383 - Serum cytokine and chemokine reference values for human milk-fed infants at 4 and 6 months of life
Sunday, April 30, 2023
3:30 PM – 6:00 PM ET
Poster Number: 383 Publication Number: 383.301
Kinga K. Smolen, Harvard Medical School, Boston, MA, United States; Diana Orenstein, ByHeart, Inc., New York, NY, United States; Catherine J. Field, University of Alberta Faculty of Agricultural, Food and Nutritional ScienceMedicine and Dentistry, Edmonton, AB, Canada; Devon Kuehn, ByHeart, Inc, New York, NY, United States
Chief Medical Officer ByHeart, Inc New York, New York, United States
Background: The early weeks of infancy represent a critical period in the developing immune system with lasting health implications. Alteration to the immune trajectory can increase susceptibility to infection, attenuate vaccine response, and impact the pathway of disease development. Cytokines and chemokines are signaling molecules with roles in innate and adaptive immune responses; factors such as premature birth, diet, sex, and age may modulate expression. There is a lack of reference data on early ontogeny of serum cytokine and chemokine concentrations in healthy infants due to limitations in study design. Objective: The objective of this study was to investigate the ontogeny of cytokine and chemokine concentrations in healthy term 4- and 6-month-old human milk-fed infants. Design/Methods: This secondary analysis was part of a trial designed to evaluate the growth and safety of a novel infant formula. Healthy term infants who were exclusively human milk-fed were enrolled as a reference group. Cytokine and chemokine data were generated using the Olink proximity extension assay in serum from 4- and 6-month-old infants. The Olink Target 48 Cytokine panel was used to detect a range of biomarkers. Unsupervised clustering was employed to summarize variability in the log2-transformed concentration. All cytokines and chemokines were centered and scaled to unit variance. Results: Analysis included 113 samples (61 at 4 months, 51 at 6 months). Most participants were born by vaginal delivery (80.5%), primarily at 39 weeks gestation (51.8%) with 46% male. Table 1 is provided as a reference. In this interim analysis, there were no significant differences in concentrations between the two time points except IL-18 (higher at 6 months compared to 4 months; p=0.042). Trends toward differences were observed in individual cytokines and chemokines associated with clinical factors, including mode of delivery at 4 and 6 months, sex, maternal antibiotic use during delivery, and maternal BMI at 6 months. No significant differences were associated with weight, length, or head circumference.

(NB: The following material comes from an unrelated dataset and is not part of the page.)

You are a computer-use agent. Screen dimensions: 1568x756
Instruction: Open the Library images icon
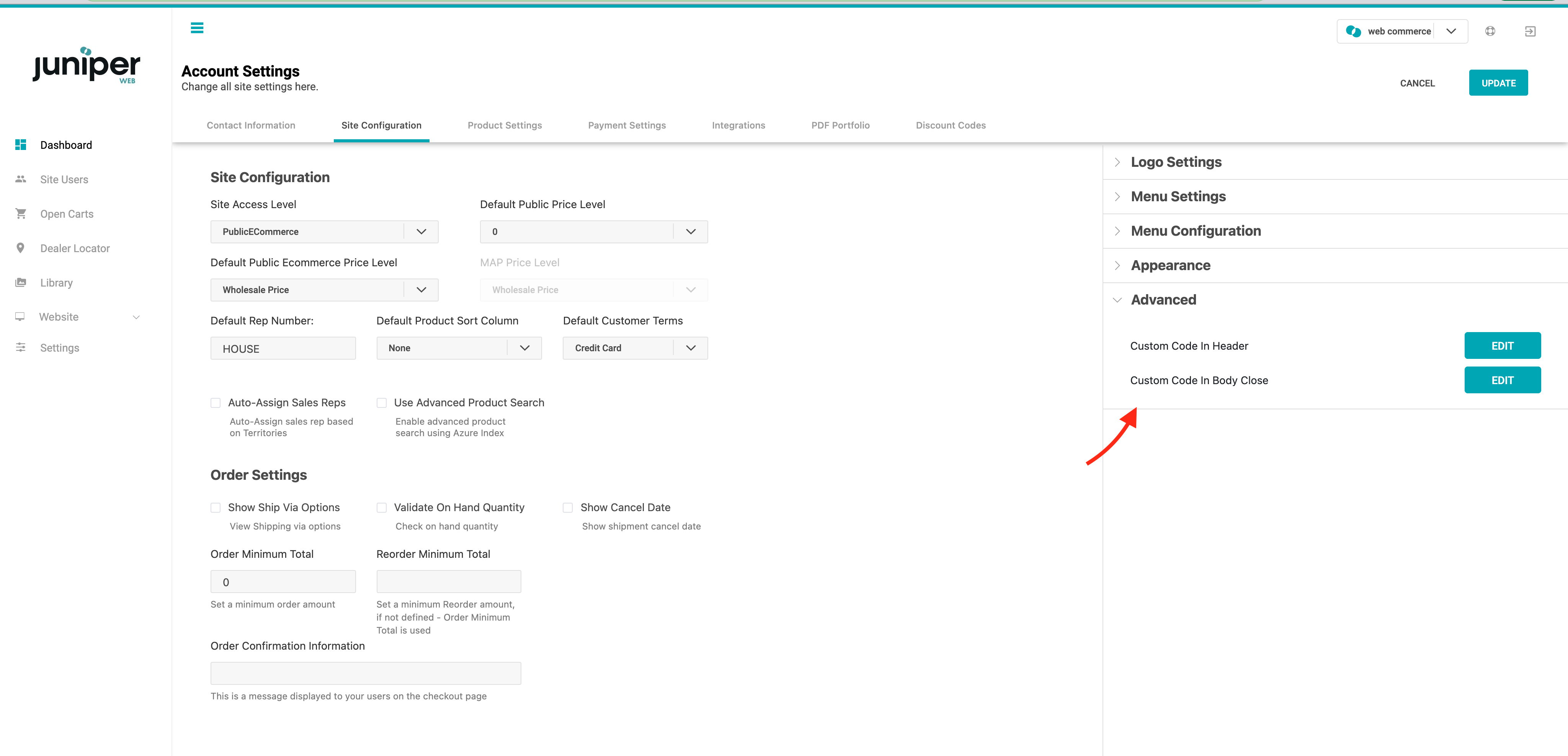tap(21, 282)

Conclusion(s): There were no major differences in cytokine and chemokines concentrations between 4 and 6 months of life, suggesting a robust immune phase. Mode of delivery, sex, maternal antibiotic use during delivery, and maternal BMI impacts cytokine and chemokine expression. The availability of these data will support future research by allowing for the comparison of cytokine and chemokine concentrations in a cohort of healthy human milk-fed infants to concentrations in other populations, increasing understanding of early life immune development.